Hearing loss, hearing impairment, or deafness, is a partial or total inability to hear. In children it may affect the development of language and can cause work related difficulties for adults.

It is caused by many factors, including: genetics, aging, exposure to noise, illness, chemicals and physical trauma. Hearing testing may be used to determine the severity of the hearing loss. While the results are expressed in decibels, hearing loss is usually described as mild, mild-moderate, moderate, moderately severe, severe, or profound. Hearing loss is usually acquired by a person who at some point in life had no hearing impairment.

There are a number of measures that can prevent hearing loss and include avoidance of loud noise, chemical agents, and physical trauma. Testing for poor hearing is recommended for all newborns. But, in some cases such as due to disease, illness, or genetics, it is impossible to reverse or prevent. Hearing aids are partially effective for many.

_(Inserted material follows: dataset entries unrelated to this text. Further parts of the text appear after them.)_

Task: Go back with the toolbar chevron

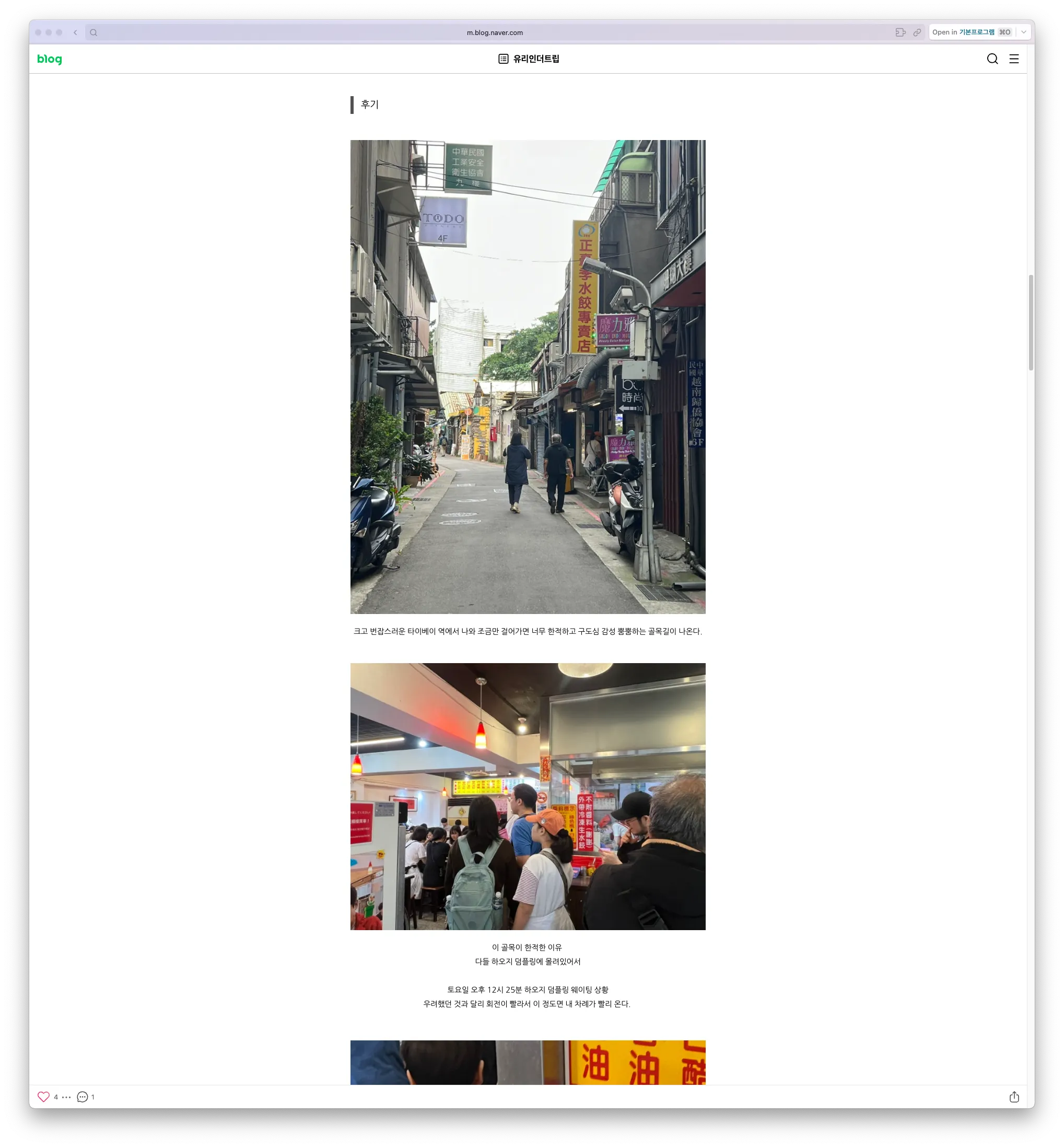Action: (75, 32)
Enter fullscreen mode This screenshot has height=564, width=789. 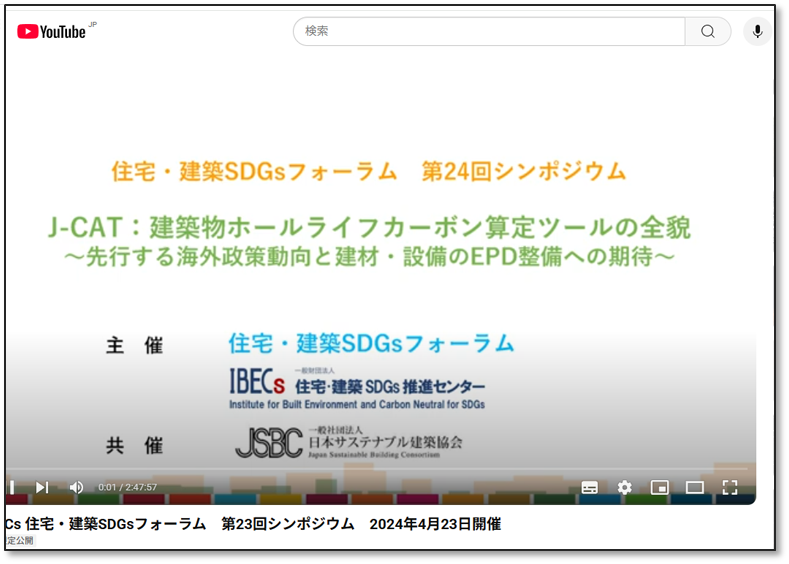click(x=729, y=487)
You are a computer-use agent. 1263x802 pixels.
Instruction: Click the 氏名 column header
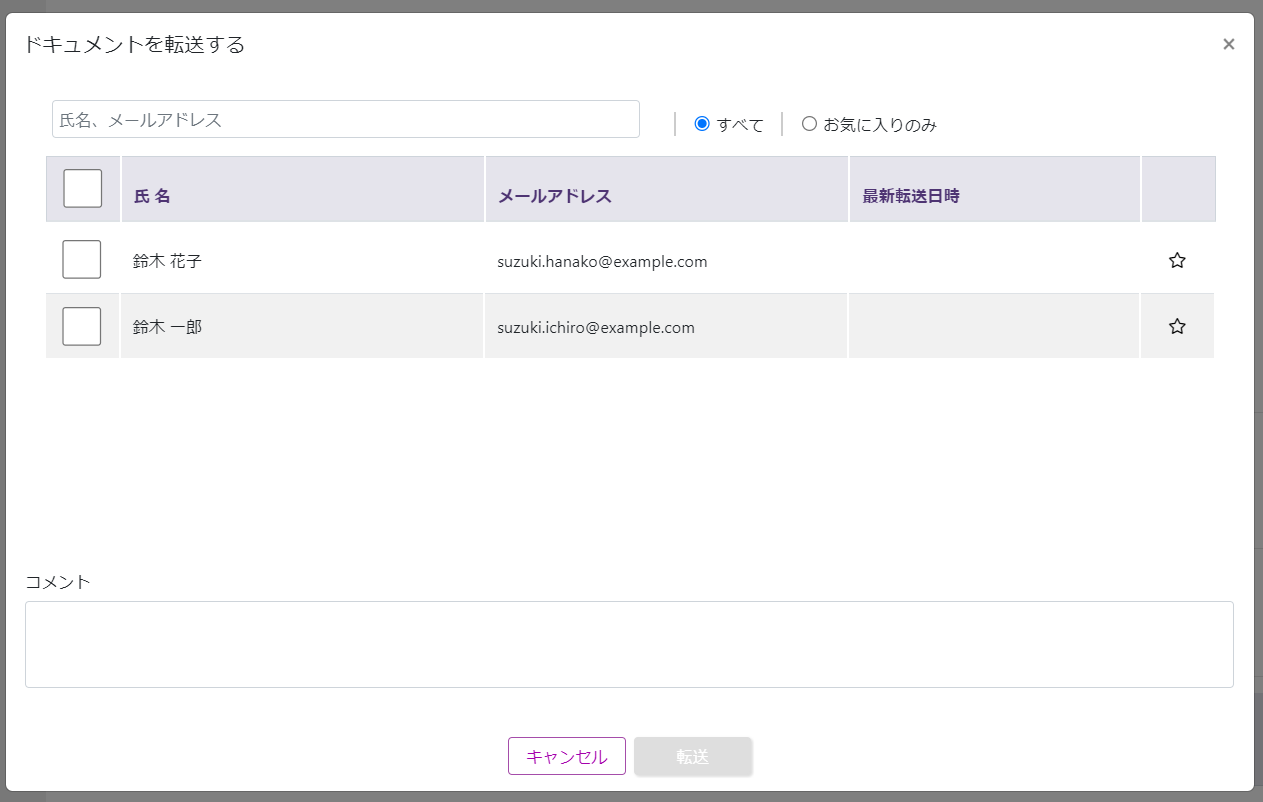coord(152,196)
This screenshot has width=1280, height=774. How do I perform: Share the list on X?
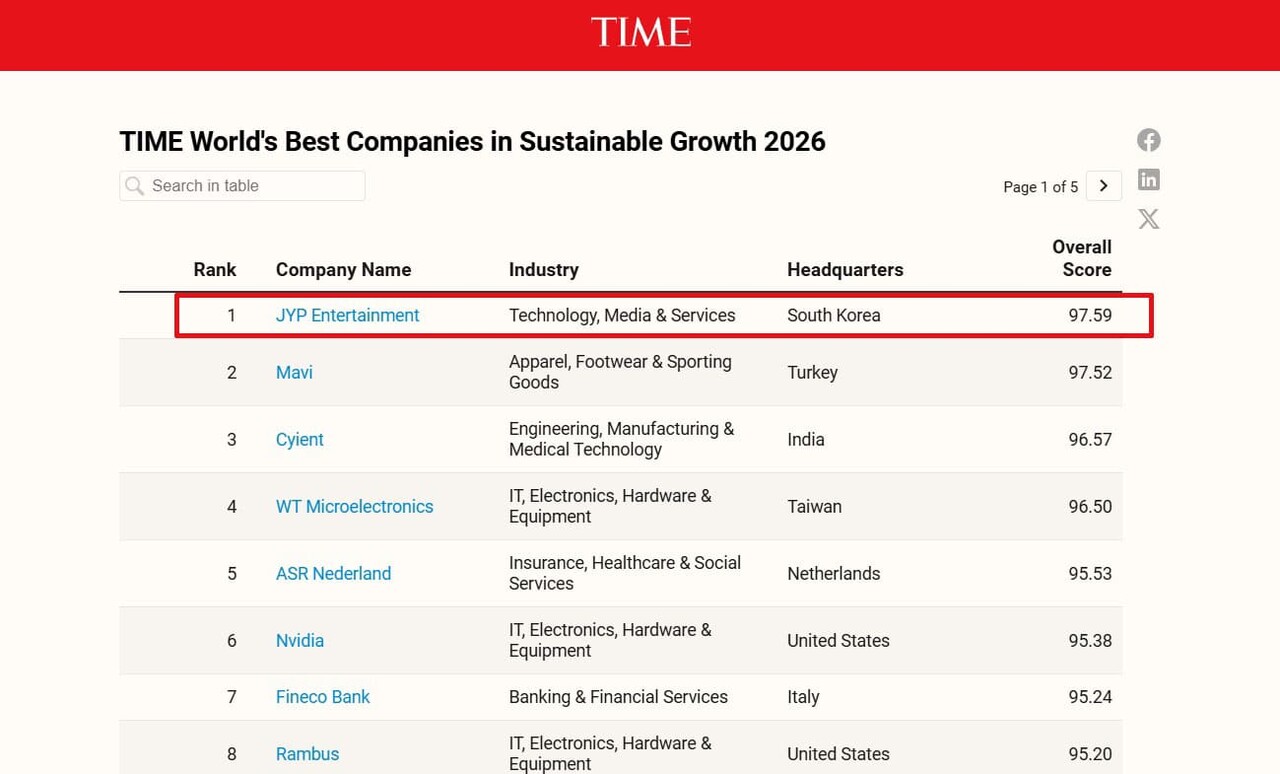point(1148,218)
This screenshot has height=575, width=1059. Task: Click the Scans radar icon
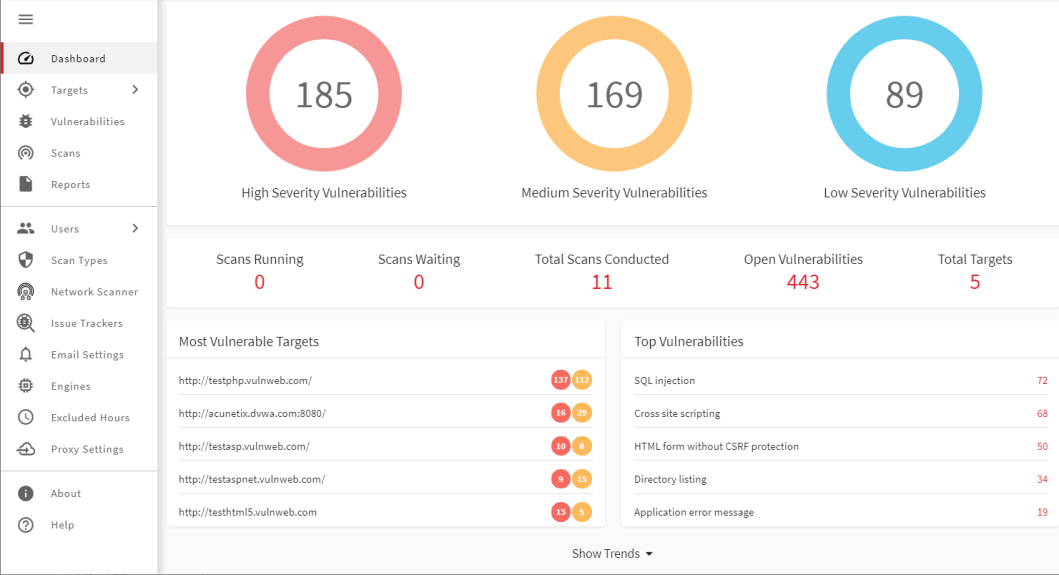coord(26,153)
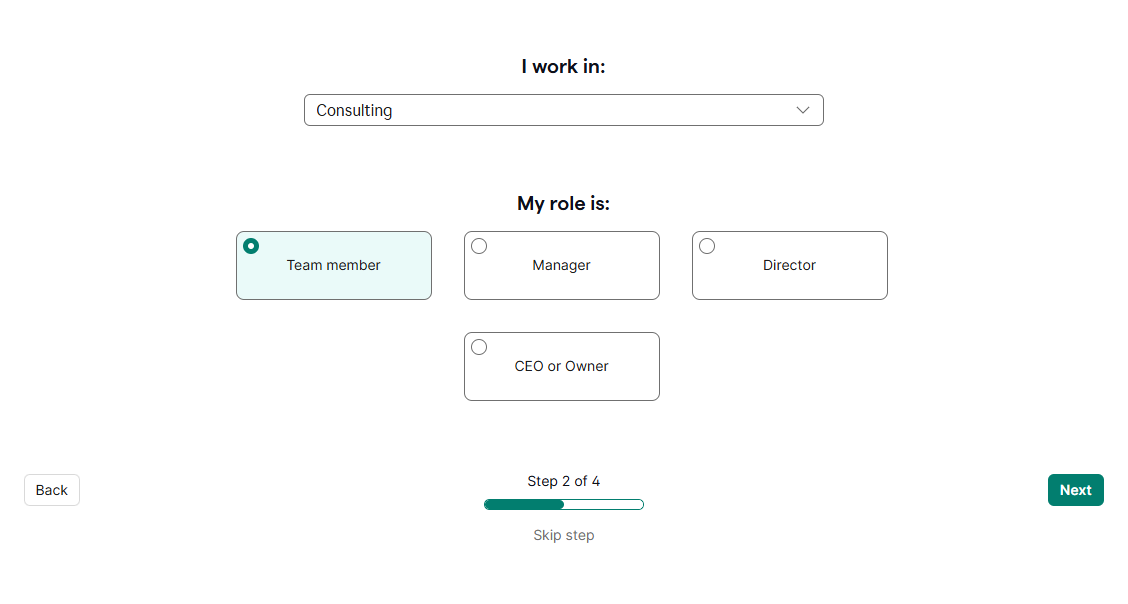
Task: Select the Manager radio circle
Action: pyautogui.click(x=479, y=246)
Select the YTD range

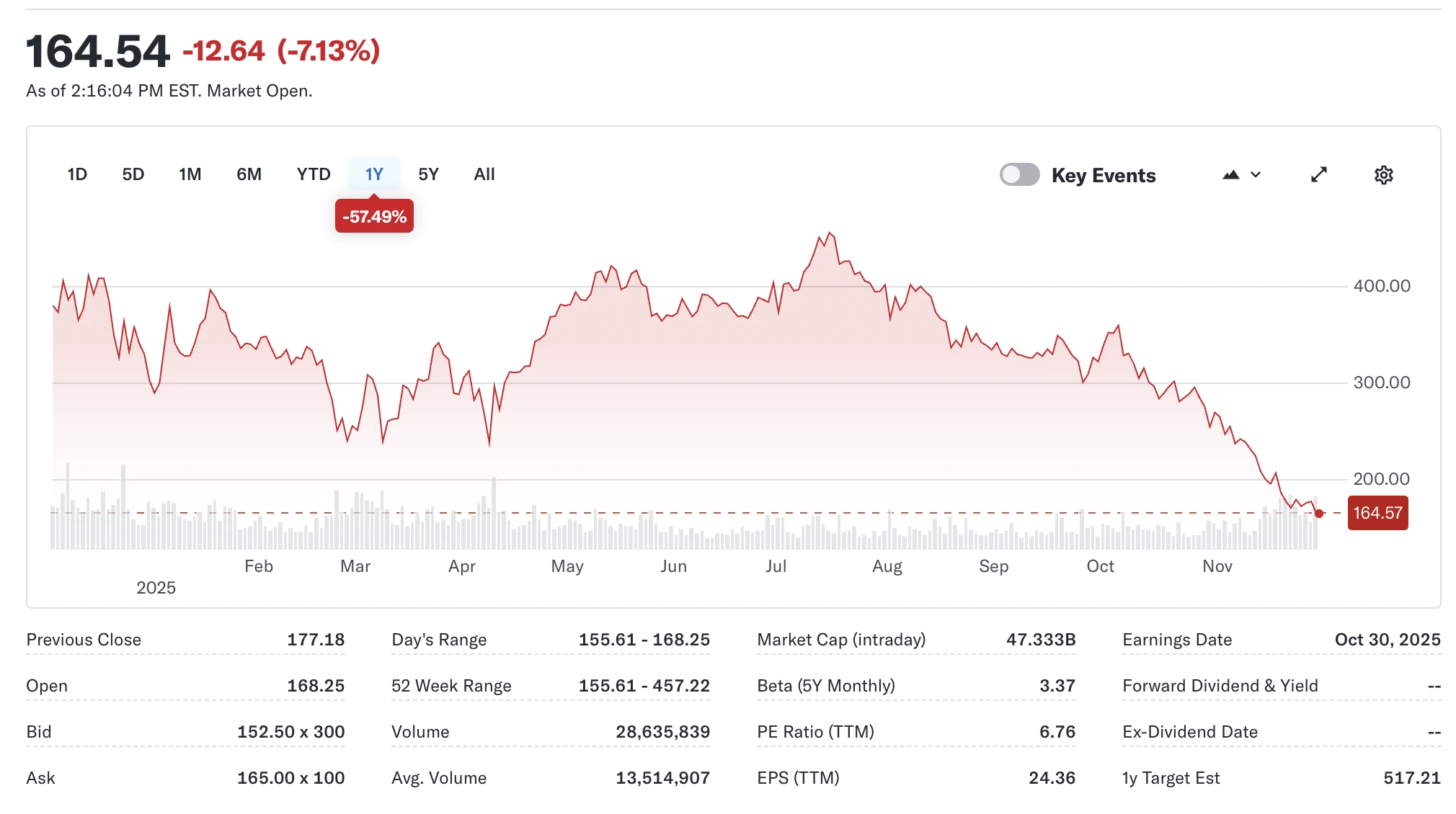pos(314,174)
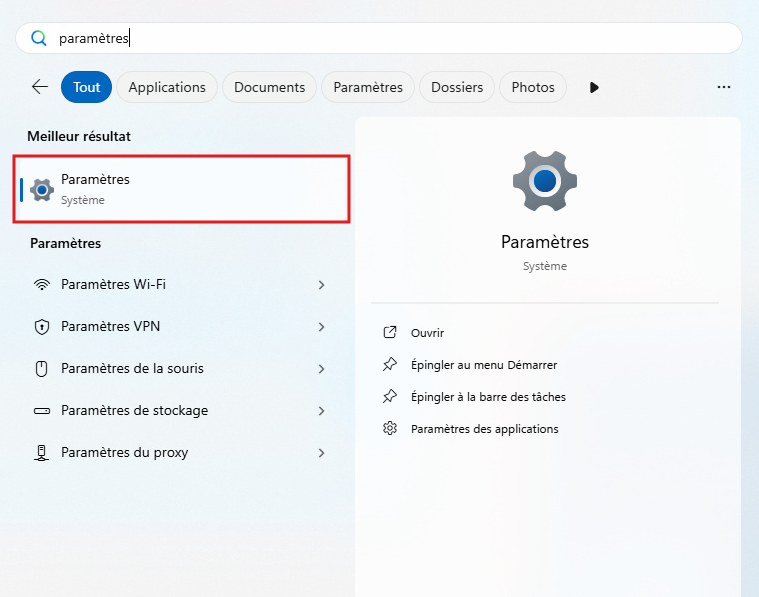This screenshot has width=759, height=597.
Task: Click the proxy settings icon
Action: (x=42, y=453)
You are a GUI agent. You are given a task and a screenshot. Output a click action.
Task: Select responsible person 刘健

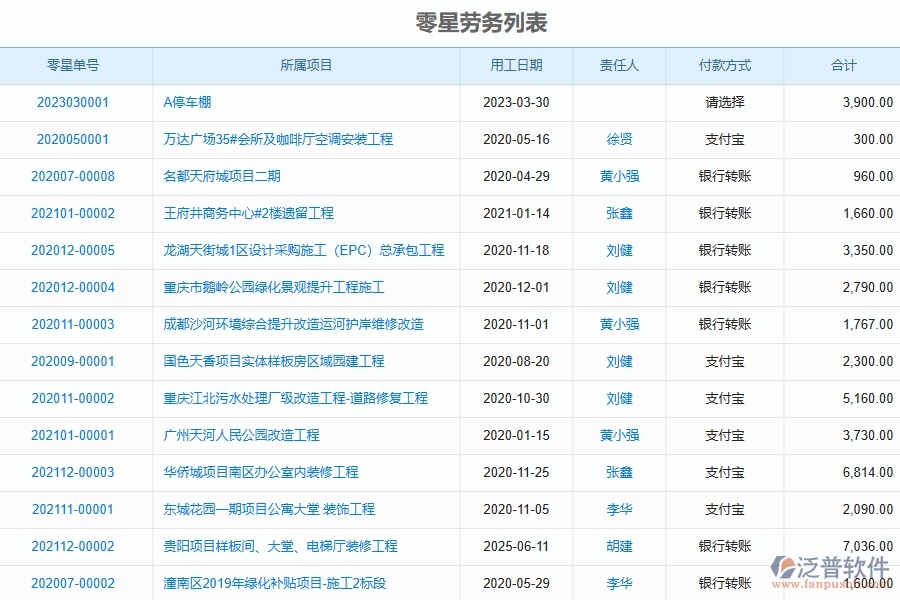[x=620, y=250]
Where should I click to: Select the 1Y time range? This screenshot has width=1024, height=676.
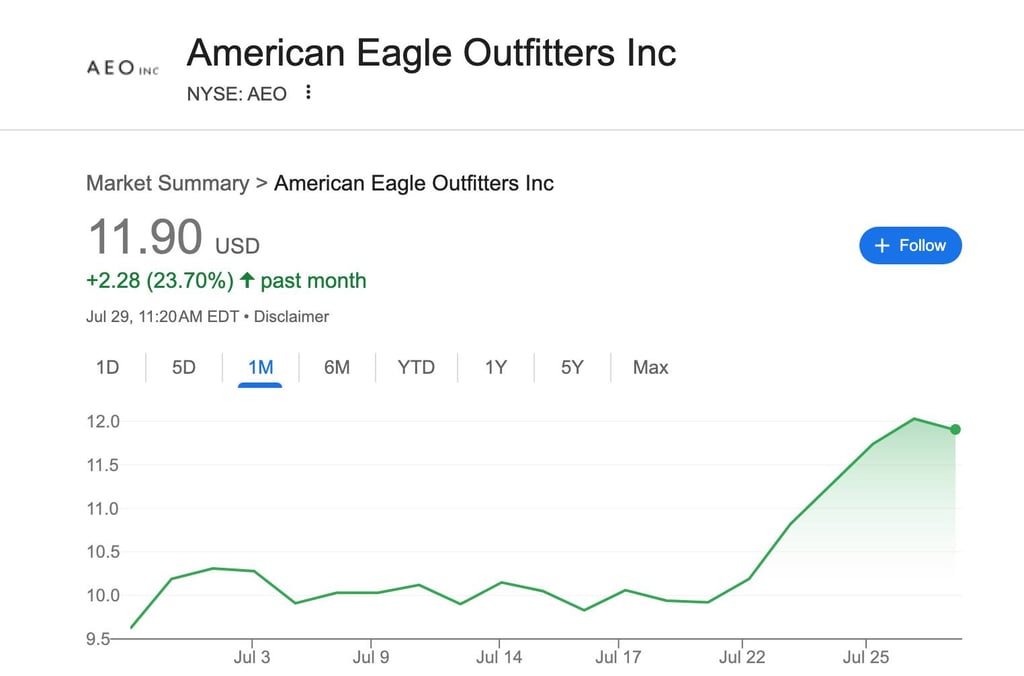(496, 367)
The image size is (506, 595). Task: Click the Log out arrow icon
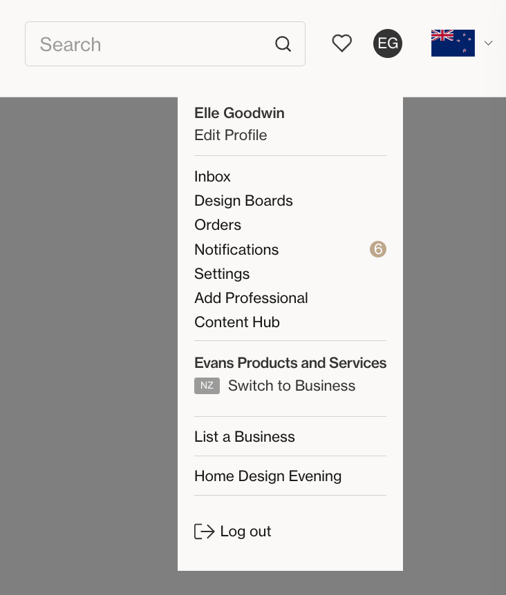click(204, 531)
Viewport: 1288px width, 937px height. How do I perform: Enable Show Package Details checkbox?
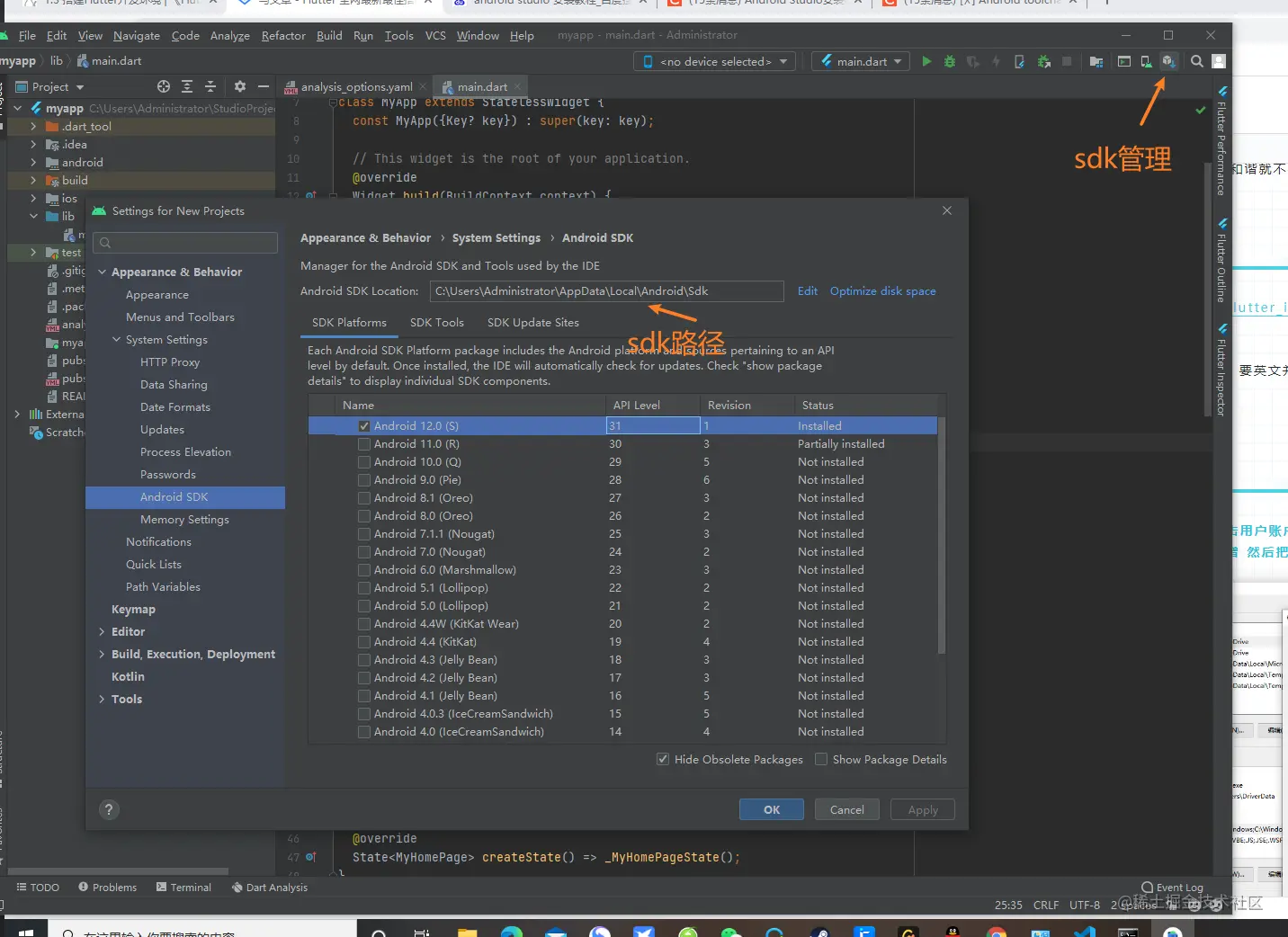click(821, 759)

Globally hearing loss affects about 10% of the population to some degree. It caused moderate to severe disability in 124 million people as of 2004 (108 million of whom are in low and middle income countries). Of these 65 million developed the condition during childhood. It is one of the most common medical conditions presenting to physicians. It is viewed by some in the deaf community as a condition, not an illness. Treatments such as cochlear implants have caused controversy in the deaf community.